Data section ▸
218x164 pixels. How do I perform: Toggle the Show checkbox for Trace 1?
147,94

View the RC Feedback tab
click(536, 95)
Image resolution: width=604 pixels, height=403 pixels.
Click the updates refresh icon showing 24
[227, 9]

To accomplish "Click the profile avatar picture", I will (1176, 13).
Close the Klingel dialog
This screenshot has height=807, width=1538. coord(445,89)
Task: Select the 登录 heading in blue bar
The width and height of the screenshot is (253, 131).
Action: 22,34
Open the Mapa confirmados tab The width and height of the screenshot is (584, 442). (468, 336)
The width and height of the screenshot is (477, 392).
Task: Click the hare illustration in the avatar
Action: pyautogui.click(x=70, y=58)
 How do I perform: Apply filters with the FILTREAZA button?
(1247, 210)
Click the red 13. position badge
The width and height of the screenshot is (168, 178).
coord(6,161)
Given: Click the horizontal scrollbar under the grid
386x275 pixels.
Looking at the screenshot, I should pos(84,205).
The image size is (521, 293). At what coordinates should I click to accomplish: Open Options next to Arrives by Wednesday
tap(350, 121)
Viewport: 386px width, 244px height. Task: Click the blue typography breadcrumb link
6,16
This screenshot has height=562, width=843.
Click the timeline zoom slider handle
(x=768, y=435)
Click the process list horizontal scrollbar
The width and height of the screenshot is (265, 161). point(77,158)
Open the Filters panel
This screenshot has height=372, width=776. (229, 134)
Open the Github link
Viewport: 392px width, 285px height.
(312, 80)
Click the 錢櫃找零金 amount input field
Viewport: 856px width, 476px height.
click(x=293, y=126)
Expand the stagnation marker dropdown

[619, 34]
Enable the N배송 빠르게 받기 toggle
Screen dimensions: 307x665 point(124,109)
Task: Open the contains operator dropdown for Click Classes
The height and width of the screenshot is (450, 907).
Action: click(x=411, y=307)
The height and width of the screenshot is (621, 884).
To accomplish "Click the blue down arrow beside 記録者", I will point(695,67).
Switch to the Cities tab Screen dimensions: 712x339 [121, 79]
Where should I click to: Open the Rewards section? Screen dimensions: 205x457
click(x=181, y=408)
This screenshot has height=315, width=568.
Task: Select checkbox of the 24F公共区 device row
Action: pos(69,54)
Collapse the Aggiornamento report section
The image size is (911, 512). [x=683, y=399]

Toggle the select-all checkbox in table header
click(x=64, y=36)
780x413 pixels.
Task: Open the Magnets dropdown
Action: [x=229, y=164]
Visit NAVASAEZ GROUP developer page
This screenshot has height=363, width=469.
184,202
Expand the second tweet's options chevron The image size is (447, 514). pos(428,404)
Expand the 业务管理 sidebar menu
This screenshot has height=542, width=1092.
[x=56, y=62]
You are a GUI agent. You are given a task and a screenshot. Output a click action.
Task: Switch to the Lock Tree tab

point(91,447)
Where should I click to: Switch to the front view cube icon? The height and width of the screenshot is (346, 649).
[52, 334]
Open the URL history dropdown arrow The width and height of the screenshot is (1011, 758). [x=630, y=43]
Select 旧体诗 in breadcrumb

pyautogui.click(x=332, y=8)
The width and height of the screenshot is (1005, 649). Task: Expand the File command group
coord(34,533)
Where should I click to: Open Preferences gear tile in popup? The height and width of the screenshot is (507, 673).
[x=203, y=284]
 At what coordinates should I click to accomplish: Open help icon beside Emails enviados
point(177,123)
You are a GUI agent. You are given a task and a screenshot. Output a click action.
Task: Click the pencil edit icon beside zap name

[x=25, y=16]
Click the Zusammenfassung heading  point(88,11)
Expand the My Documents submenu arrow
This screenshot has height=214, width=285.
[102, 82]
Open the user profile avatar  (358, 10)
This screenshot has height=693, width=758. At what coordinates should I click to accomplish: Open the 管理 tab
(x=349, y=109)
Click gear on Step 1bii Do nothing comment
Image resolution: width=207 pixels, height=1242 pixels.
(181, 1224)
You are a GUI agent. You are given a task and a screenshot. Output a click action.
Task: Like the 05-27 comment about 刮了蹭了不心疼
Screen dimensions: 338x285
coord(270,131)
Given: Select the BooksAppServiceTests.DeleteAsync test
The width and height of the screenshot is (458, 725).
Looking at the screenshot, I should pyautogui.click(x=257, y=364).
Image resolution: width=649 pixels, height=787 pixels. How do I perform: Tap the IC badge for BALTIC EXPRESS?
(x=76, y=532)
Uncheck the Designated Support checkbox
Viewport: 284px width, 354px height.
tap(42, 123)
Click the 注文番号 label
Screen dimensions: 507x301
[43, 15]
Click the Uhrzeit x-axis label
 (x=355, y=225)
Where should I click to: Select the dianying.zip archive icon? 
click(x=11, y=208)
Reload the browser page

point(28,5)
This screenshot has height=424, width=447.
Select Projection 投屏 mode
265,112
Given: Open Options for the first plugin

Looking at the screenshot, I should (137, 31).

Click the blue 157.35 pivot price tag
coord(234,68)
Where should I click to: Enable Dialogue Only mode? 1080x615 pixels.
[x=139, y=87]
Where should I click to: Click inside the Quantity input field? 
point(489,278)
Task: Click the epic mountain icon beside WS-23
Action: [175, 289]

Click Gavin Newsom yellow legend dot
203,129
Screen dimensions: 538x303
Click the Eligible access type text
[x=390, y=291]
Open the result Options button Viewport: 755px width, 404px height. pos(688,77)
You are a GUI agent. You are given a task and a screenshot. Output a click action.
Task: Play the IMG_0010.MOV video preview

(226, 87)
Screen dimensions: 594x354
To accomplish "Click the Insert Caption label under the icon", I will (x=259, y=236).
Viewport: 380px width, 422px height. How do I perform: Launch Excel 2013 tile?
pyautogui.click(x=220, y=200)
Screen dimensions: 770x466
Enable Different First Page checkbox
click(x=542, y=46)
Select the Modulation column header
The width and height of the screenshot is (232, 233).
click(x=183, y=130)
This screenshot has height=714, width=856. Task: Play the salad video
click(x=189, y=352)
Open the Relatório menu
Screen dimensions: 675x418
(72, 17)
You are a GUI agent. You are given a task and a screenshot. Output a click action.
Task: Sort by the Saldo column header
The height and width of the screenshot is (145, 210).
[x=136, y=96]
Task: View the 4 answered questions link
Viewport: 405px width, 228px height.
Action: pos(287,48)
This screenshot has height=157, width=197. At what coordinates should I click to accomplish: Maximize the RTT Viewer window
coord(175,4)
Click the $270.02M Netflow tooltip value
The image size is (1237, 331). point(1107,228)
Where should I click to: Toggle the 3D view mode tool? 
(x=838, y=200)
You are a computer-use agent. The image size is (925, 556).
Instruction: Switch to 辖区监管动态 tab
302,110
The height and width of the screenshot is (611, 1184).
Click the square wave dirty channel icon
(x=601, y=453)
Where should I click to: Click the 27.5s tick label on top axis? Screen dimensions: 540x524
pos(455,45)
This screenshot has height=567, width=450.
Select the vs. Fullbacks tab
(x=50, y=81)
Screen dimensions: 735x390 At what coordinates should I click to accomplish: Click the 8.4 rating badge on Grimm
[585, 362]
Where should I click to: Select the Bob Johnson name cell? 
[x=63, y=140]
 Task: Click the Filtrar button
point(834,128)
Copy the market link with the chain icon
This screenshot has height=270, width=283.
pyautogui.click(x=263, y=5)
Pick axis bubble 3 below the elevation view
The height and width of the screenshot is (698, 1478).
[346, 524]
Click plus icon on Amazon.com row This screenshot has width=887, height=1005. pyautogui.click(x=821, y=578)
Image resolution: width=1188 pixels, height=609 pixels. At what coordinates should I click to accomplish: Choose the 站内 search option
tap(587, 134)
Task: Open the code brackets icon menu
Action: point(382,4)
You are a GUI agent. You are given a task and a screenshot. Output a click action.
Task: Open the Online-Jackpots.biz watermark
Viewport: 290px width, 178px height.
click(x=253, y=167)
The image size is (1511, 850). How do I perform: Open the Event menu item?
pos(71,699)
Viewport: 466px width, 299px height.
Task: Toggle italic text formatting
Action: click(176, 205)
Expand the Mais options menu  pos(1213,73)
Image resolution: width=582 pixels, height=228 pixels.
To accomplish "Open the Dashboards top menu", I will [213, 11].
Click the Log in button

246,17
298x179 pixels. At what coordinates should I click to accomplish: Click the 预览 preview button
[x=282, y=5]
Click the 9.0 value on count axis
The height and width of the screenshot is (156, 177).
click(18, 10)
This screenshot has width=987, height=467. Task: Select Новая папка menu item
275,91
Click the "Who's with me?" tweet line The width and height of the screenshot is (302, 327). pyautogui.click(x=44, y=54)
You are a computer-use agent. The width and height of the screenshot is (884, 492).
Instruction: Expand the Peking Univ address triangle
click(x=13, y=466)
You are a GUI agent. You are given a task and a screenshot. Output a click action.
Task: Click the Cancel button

Description of the task ▸ Copy out each line of the data above, exactly, if it lies between the line holding "Click the timeline zoom slider handle" and the line holding "Switch to the Cities", inclusive; copy no other line.

Output for this exercise ▸
Click the timeline zoom slider handle
(x=768, y=435)
Click the process list horizontal scrollbar
The width and height of the screenshot is (265, 161). point(77,158)
Open the Filters panel
This screenshot has height=372, width=776. (229, 134)
Open the Github link
Viewport: 392px width, 285px height.
(312, 80)
Click the 錢櫃找零金 amount input field
Viewport: 856px width, 476px height.
click(x=293, y=126)
Expand the stagnation marker dropdown

[619, 34]
Enable the N배송 빠르게 받기 toggle
Screen dimensions: 307x665 point(124,109)
Task: Open the contains operator dropdown for Click Classes
The height and width of the screenshot is (450, 907).
Action: click(x=411, y=307)
The height and width of the screenshot is (621, 884).
To accomplish "Click the blue down arrow beside 記録者", I will point(695,67).
Switch to the Cities tab Screen dimensions: 712x339 [121, 79]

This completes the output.